Con todo, matiza Nuria, “no se debe generalizar. Es verdad que hay una columna vertebral, un patrón que se repite, pero hay mujeres que para paliar la pena hacen lo que los hombres: estar sobreactivadas para no pensar. Es un mecanismo de defensa inicial y en sí no es malo. El tema es cómo lo gestionamos. Porque hay afrontamientos que cuando se enquistan en el tiempo pierden su función reparadora y se hacen tóxicos. Y ahí es cuando hay que ayudar a canalizarlos”.

El síndrome de la silla vacía

Es Navidad y en casa se percibe la ausencia de quien se fue. Para enseñarles a sobrellevar esta situación -el famoso síndrome de la silla vacía- estas profesionales ofrecen gratuitamente desde hace 4 años -el último fue en la Fundación Mapfre- un taller que superó con creces sus expectativas: 140 asistentes. Los talleres de arteterapia – de reciente celebración el que impartió la representante en Gran Canaria de la Asociación Española de Arteterapia (ATE), Sonia Santana- son también excelentes herramientas. A las que se suman las reuniones anuales -ya van tres- en la finca de Osorio, del Cabildo de Gran Canaria, donde han creado un Jardín donde plantar árboles del Recuerdo, en el que cada ejemplar rememora a una persona querida.
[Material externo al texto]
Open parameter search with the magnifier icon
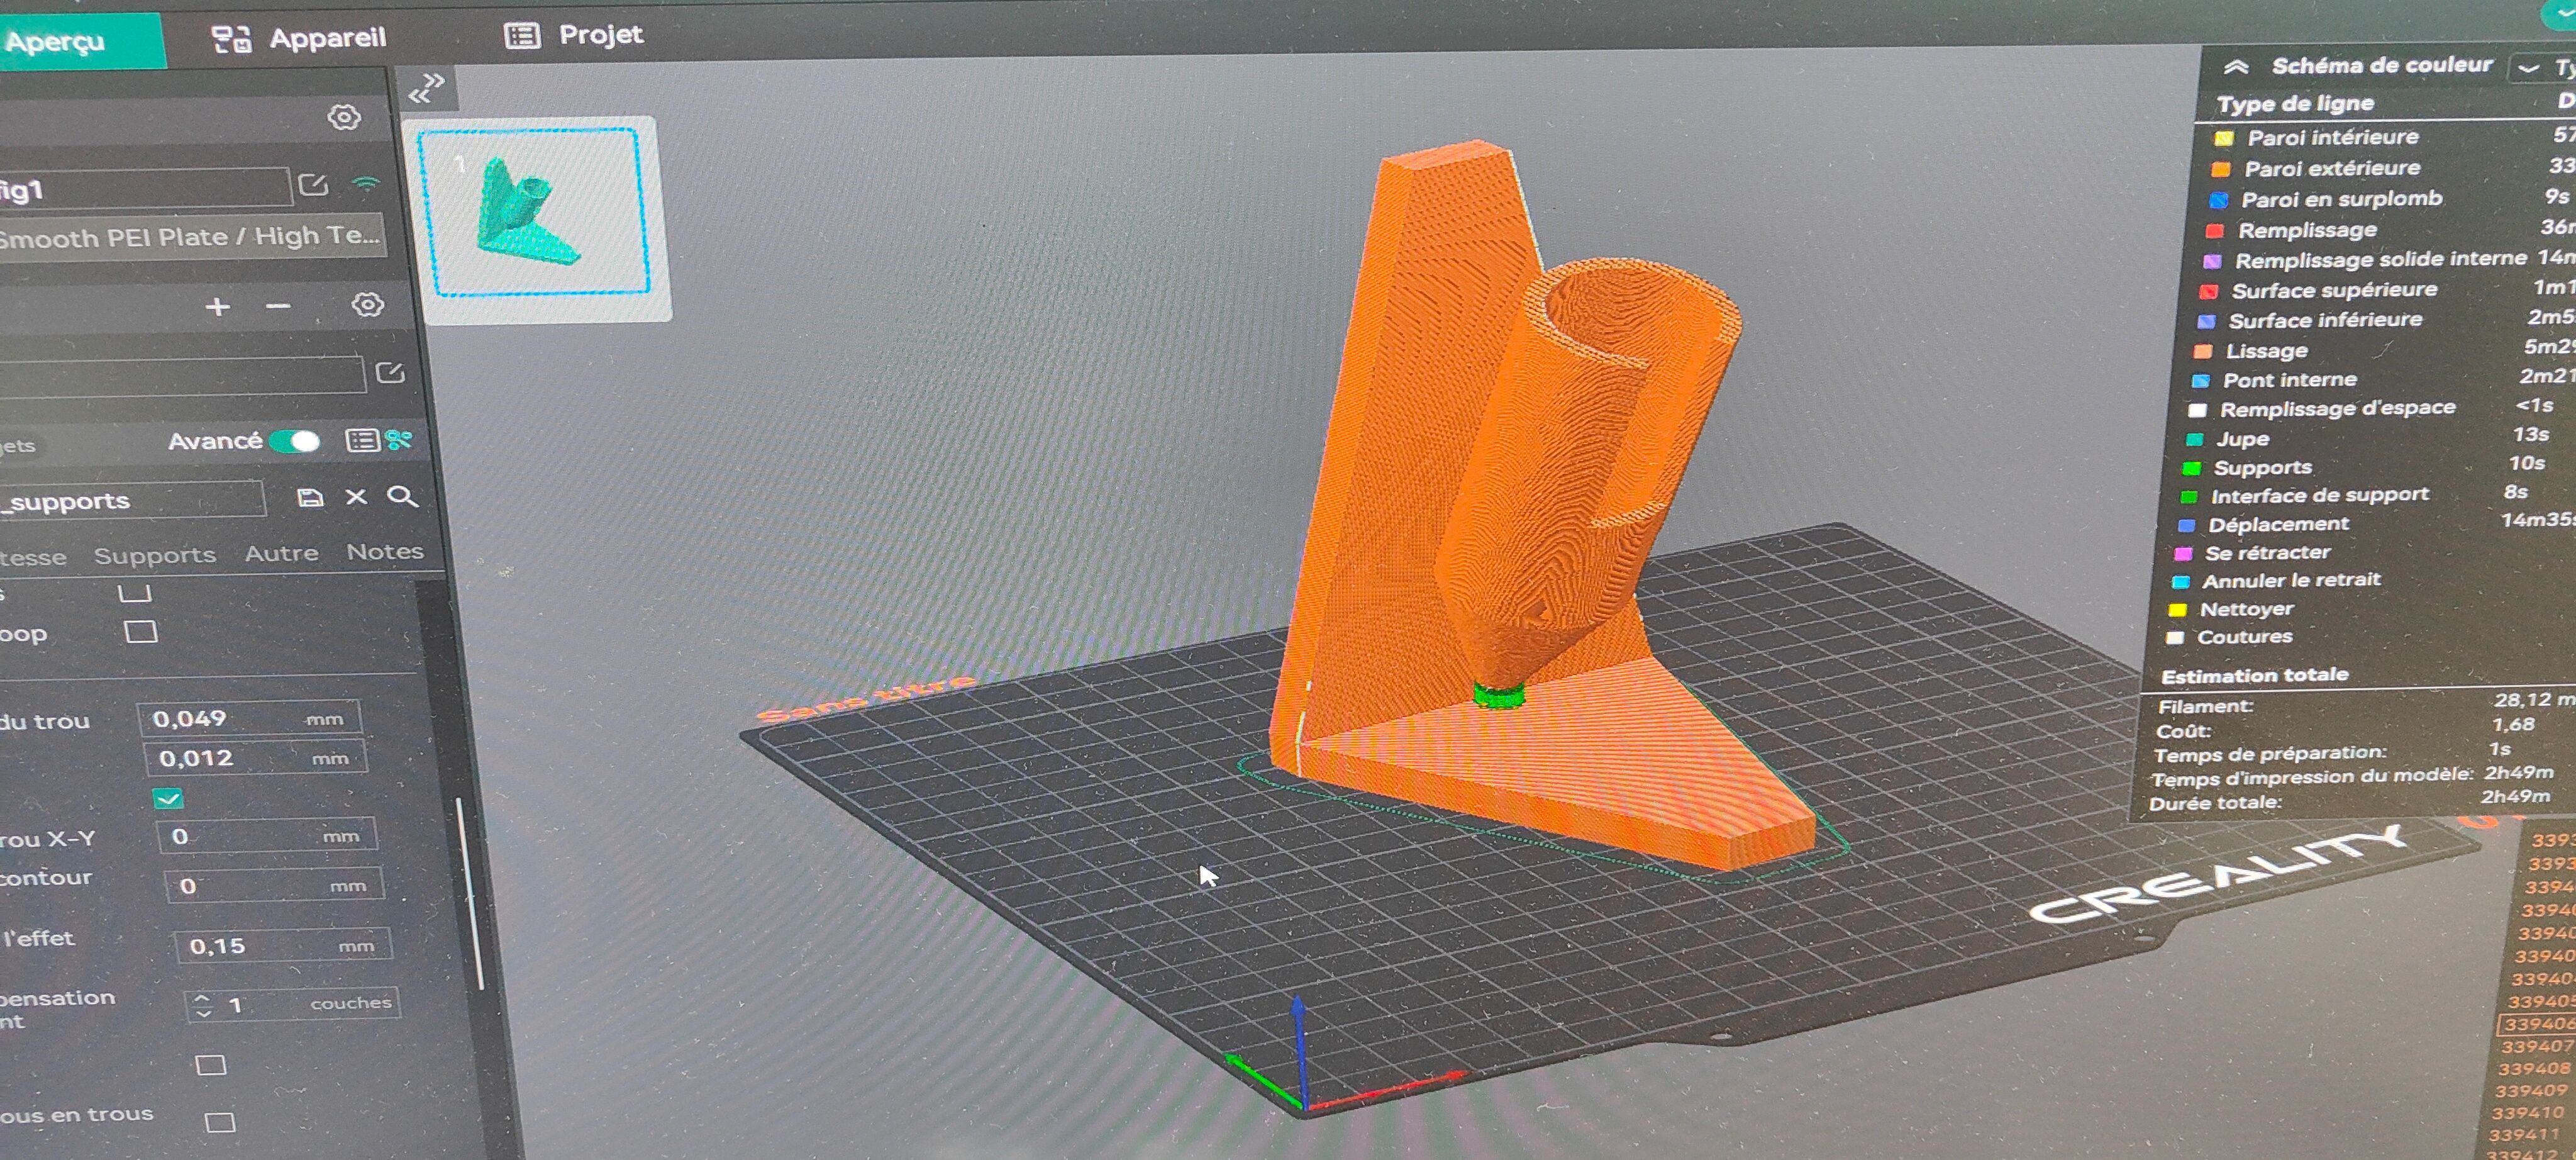point(402,497)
Con actividades para todas las edades, se invita a evocar a los ausentes, a la vez que se les propone acoger con naturalidad otro modo de tenerlos presentes. “Recuerdo el caso de Iriney, un niño que nació estando su hermano Unay ya enfermo -explica Cary-. Contó su experiencia en un vídeo que grabamos y nos hizo llorar a todos, hasta al fotógrafo. Cómo ha normalizado lo ocurrido y ha creado una relación de apego sano con su hermano, al que integra en su vida con toda naturalidad, sin que haya nada patológico. Gracias a los papás y a una labor integradora de sus otros hijos en el proceso de enfermedad y duelo por su hermano los niños lo han vivido de forma natural y con un inmenso amor”. Frente a este ejemplar modo de afrontar tan dolorosa experiencia, de nuevo es la sociedad la que pone las barreras. “El hablaba de la muerte a sus compañeros del cole con toda naturalidad. Y provocaba rechazo, entre los niños pero también entre los padres de esos niños. Y es una pena. Un niño adorable, que sabe acompañar, acoger, acercarse al dolor del otro... Y que seamos los adultos los que no sabemos reconocerlo”, concluye.